Wann ist eine Beleidigung strafbar?
Wer andere beschimpft, verspottet oder geringschätzt, verletzt sie an der Ehre und macht sich strafbar. Dazu zählen Schimpfwörter wie Arschloch oder Vollidiot. Schon in den Achtzigerjahren wies der Oberste Gerichtshof darauf hin, dass solche Schimpfworte und Schmähungen nie mit dem Recht auf freie Meinungsäußerung gerechtfertigt werden können. Übrigens können nicht nur Worte beleidigend sein: In einem Fall hat der OGH eine Beleidigung festgestellt, weil ein Lehrer einem Schüler vor versammelter Klasse einen Klebestreifen vor den Mund geklebt hat. Strafbar sind Beleidigungen aber nur dann, wenn sie öffentlich oder vor mehreren Leuten erfolgen. Das kann im Büro, im Bus aber genauso auch in Internetforen, Chats oder sozialen Netzwerken der Fall sein. Rechtlich macht es nämlich keinen Unterschied, ob die Beleidigung im Internet oder auf der Straße erfolgt. Als „mehrere Leute“ gelten mindestens drei Personen, zu denen Täter und Opfer nicht gezählt werden.

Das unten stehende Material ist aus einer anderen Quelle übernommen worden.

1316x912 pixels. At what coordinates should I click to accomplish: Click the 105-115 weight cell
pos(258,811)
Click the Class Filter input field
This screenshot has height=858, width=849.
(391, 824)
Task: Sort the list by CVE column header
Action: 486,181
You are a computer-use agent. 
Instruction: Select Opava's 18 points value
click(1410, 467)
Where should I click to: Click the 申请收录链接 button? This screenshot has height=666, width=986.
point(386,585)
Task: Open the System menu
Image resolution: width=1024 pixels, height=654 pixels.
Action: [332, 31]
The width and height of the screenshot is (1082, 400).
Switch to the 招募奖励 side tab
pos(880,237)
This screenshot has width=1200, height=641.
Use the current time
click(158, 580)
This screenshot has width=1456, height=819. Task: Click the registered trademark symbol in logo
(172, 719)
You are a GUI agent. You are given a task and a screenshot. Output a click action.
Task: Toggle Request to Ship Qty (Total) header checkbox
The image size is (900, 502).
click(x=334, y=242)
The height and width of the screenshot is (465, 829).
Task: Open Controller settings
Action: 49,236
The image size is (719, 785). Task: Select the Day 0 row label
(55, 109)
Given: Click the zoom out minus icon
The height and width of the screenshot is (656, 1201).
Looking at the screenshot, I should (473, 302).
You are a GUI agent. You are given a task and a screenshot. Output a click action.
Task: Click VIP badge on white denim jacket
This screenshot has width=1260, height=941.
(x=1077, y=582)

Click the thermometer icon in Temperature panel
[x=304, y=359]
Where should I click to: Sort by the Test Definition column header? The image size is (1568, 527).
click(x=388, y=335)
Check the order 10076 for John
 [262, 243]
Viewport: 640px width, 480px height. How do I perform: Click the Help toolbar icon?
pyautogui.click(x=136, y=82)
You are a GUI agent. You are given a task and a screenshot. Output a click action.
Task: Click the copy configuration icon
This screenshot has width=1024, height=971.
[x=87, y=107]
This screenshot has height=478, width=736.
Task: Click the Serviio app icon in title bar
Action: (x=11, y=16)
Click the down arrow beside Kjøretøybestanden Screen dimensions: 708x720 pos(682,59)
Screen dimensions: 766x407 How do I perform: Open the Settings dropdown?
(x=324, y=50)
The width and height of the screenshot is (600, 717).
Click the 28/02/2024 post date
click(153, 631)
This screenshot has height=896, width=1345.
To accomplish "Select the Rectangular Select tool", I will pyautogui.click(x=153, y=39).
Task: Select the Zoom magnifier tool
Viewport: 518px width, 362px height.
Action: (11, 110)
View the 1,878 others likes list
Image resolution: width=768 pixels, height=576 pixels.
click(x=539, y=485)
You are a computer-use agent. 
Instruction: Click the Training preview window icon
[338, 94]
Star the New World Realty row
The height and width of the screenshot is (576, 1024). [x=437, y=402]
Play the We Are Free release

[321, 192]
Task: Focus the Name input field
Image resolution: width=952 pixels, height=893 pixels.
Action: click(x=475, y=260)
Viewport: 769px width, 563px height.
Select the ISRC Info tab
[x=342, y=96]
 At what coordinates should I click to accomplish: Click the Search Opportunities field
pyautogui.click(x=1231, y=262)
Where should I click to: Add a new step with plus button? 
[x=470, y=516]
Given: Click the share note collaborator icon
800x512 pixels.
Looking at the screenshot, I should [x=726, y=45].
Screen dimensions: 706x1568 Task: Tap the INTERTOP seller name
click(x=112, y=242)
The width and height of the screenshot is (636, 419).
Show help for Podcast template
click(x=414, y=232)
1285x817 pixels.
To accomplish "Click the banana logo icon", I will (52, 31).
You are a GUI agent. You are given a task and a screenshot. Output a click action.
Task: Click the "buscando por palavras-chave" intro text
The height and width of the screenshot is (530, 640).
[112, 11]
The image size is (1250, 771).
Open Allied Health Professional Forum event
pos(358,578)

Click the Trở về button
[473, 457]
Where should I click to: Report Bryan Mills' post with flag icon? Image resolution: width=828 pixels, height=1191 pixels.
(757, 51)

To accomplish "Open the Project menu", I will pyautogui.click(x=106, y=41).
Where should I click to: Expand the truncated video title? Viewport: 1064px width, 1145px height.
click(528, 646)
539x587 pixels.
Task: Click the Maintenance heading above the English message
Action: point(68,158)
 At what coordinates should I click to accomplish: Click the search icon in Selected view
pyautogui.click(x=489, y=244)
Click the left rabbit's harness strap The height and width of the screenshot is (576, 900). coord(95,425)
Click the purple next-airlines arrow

Wie wird man zum Privatbeteiligten?
Opfer können sich mit ihren zivilrechtlichen Ansprüchen auf Schadenersatz einem Strafverfahren als Privatbeteiligter anschließen. Ein solcher Anschluss muss bis zum Ende der Hauptverhandlung im Strafverfahren erklärt werden. Bis dahin müssen auch die Ansprüche ziffernmäßig präzisiert sein. Für Privatbeteiligte besteht keine Anwaltspflicht. Sie müssen weder Kosten noch Gerichtsgebühren bezahlen – selbst dann nicht, wenn der Angeklagte freigesprochen wird. Gegen Beleidigungen können sich Betroffene zudem zivilrechtlich wehren und vom Täter Unterlassung und Schadenersatz verlangen.
Dokumentation ist Trumpf
Wer im Internet beleidigt wird, sollte zunächst Beweise sichern, also Screenshots und Ausdrucke anfertigen. Dabei sollten jedenfalls das Datum, die Uhrzeit, der Nutzername und die Webadresse ersichtlich sein. Besonders wichtig können auch Chatverläufe sein, die bei Messenger-Diensten wie WhatsApp mit nur wenigen Klicks exportiert und so sichergestellt werden können. Personen, die den Chat oder Forumseintrag selbst gesehen haben, eignen sich später in Gerichtsprozessen als Zeugen. Falls möglich, sollte auch die IP-Adresse des Computers, von dem aus geschrieben wurde, ermittelt und dokumentiert werden.